Da neolaureato in psicologia clinica, sono rimasto immobile quando sono venuto a conoscenza del fatto che il governo non avesse introdotto nella manovra economica il bonus psicologico.

Ricordo che dentro di me ho sentito una sorta di energia spingersi in avanti per poi retrarsi affranta, come a dire “ma veramente, ancora, il malessere psicologico delle persone passa in secondo piano?”.

Senza stare a eviscerare le questioni economicamente più tecniche, dove emergono comunque le criticità dell’introduzione di questo bonus (isee, sostenibilità, ecc), credo che ci siano cose che vadano ben oltre le “leggi”: i simboli e i significati.

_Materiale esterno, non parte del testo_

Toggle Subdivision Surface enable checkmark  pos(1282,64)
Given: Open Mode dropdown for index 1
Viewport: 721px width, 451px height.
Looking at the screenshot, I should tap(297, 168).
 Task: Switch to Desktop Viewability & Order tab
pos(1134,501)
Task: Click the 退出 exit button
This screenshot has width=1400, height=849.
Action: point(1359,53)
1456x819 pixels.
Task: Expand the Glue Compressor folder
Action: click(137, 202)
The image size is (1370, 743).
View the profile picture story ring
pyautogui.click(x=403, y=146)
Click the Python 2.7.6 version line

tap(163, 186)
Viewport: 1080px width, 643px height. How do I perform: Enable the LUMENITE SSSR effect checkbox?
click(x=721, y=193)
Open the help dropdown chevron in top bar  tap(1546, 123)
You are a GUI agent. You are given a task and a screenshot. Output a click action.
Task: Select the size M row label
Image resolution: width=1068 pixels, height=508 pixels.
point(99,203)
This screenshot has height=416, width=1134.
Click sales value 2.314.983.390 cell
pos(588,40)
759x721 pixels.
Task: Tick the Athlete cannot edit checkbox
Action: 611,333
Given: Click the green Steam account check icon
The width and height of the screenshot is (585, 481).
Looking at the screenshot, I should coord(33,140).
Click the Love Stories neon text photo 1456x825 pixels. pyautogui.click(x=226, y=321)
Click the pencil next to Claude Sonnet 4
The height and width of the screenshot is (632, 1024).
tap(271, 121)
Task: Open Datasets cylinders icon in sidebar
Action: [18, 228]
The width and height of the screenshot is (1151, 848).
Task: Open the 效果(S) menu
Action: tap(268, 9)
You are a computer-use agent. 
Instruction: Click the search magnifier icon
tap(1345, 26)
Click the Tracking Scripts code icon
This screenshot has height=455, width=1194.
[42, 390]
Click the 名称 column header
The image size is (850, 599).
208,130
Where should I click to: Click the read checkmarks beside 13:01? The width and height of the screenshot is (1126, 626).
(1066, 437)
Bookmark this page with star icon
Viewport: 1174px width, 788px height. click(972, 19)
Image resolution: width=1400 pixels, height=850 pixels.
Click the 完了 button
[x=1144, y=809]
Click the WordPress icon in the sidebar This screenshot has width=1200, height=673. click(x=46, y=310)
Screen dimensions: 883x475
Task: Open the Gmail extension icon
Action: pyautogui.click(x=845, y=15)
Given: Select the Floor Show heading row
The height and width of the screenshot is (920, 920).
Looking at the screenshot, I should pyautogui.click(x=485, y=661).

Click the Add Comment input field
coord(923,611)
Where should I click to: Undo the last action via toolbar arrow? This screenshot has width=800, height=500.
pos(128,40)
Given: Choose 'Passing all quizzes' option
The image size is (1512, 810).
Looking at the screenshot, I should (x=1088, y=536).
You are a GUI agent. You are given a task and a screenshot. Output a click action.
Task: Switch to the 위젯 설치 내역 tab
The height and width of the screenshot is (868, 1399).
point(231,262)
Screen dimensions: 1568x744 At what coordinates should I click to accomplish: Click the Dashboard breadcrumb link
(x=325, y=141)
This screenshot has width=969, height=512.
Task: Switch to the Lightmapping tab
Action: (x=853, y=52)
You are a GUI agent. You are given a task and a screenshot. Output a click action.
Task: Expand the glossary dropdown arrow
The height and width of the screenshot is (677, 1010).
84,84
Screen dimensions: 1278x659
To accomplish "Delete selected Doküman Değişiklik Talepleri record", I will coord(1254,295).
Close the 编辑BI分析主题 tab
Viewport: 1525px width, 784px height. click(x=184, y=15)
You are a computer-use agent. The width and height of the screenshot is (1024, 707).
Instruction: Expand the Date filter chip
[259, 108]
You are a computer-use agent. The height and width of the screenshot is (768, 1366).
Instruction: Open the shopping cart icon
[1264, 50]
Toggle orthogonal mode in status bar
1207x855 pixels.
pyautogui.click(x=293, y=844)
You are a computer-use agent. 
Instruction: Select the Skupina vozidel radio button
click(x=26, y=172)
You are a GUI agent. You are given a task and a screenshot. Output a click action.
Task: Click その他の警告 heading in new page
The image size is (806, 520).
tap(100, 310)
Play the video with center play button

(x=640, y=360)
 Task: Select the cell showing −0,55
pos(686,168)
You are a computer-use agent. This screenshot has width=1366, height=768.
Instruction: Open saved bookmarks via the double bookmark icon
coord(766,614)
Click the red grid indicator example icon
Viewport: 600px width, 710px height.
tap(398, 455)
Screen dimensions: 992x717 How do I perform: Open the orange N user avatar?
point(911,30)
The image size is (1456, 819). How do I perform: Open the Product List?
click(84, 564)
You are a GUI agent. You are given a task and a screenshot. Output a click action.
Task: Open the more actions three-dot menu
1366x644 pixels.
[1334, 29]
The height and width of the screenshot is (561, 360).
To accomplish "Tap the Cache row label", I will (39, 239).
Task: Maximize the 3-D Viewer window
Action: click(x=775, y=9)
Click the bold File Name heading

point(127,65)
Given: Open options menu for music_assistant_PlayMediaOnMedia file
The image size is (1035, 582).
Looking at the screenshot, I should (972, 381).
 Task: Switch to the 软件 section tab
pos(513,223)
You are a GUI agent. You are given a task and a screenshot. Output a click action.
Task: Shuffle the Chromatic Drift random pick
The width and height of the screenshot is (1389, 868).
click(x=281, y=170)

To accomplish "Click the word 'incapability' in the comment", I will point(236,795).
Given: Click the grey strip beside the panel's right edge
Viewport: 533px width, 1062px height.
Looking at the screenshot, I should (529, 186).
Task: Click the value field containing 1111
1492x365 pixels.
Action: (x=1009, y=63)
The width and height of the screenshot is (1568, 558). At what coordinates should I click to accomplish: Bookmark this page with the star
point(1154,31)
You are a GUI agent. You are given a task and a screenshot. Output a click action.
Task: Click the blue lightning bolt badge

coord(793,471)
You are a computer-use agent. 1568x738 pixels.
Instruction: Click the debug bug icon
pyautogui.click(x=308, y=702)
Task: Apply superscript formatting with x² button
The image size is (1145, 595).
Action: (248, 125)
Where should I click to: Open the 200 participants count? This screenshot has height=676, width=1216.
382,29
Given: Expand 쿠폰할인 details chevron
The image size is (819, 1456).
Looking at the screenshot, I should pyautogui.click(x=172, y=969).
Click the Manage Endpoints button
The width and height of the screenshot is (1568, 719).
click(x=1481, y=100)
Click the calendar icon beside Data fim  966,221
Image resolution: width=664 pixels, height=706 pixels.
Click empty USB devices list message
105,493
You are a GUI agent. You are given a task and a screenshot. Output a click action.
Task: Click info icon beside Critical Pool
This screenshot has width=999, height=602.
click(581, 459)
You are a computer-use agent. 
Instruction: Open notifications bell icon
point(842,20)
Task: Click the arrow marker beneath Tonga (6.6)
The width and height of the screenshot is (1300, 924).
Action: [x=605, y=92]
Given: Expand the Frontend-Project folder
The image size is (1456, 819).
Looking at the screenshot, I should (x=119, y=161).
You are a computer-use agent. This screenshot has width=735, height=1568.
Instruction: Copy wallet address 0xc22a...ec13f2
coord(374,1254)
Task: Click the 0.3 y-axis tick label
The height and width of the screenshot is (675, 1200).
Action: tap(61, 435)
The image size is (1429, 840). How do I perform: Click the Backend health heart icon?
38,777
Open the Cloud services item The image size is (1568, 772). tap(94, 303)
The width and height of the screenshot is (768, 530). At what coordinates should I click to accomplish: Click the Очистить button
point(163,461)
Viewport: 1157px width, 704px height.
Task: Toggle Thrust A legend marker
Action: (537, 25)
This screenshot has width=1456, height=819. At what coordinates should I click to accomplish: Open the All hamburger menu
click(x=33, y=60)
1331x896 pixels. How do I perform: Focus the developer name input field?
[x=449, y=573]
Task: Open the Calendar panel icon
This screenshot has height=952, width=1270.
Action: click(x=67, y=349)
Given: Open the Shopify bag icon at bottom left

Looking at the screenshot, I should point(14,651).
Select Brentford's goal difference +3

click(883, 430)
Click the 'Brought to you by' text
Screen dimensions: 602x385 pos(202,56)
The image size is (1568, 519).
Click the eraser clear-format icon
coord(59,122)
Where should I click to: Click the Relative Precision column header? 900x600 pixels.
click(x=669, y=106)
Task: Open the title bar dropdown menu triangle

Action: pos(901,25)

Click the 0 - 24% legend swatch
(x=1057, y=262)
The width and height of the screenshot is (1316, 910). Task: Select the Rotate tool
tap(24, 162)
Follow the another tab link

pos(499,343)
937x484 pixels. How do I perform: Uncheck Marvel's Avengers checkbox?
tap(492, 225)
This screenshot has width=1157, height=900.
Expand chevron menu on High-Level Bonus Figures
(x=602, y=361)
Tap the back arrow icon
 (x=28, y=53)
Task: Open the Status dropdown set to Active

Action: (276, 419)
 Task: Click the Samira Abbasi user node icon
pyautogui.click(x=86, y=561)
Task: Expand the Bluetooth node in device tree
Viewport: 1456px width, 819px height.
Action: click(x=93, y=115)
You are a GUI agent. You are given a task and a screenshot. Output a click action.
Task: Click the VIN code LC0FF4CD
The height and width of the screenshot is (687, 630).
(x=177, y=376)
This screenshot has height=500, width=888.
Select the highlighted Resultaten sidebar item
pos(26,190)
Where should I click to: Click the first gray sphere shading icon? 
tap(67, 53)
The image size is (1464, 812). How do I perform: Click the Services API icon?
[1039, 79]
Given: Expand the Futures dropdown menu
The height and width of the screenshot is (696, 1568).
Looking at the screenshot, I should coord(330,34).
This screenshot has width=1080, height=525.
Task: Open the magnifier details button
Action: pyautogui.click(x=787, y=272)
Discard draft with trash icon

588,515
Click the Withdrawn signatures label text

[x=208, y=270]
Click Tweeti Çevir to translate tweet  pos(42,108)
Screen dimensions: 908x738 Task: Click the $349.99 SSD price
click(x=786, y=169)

Ricordo ancora con molta lucidità una lezione di filosofia in cui si trattava Nietzsche. A un certo punto si andò a parlare delle scelte dell’università e di quello che uno avrebbe voluto fare dopo l’esame di maturità. E un mio professore pose questa domanda: “scusatemi ragazzi, ma Perché volete fare quella data cosa. Perché?”. Quel Perchè, mi pose di fronte ad una realtà che fino ad allora non avevo mai attraversato: quella del senso oltre le cose.

Cosa c’entra questo con la bocciatura del bonus? Che il suo significato, a mio parere, non è solo quello di aiutare persone in difficoltà economiche (sarà sempre difficile mettere d’accordo tutti su questo punto), ma soprattutto di avvicinare le persone alla possibilità di dire “sto soffrendo psicologicamente e posso farmi aiutare anche grazie a questa opportunità”.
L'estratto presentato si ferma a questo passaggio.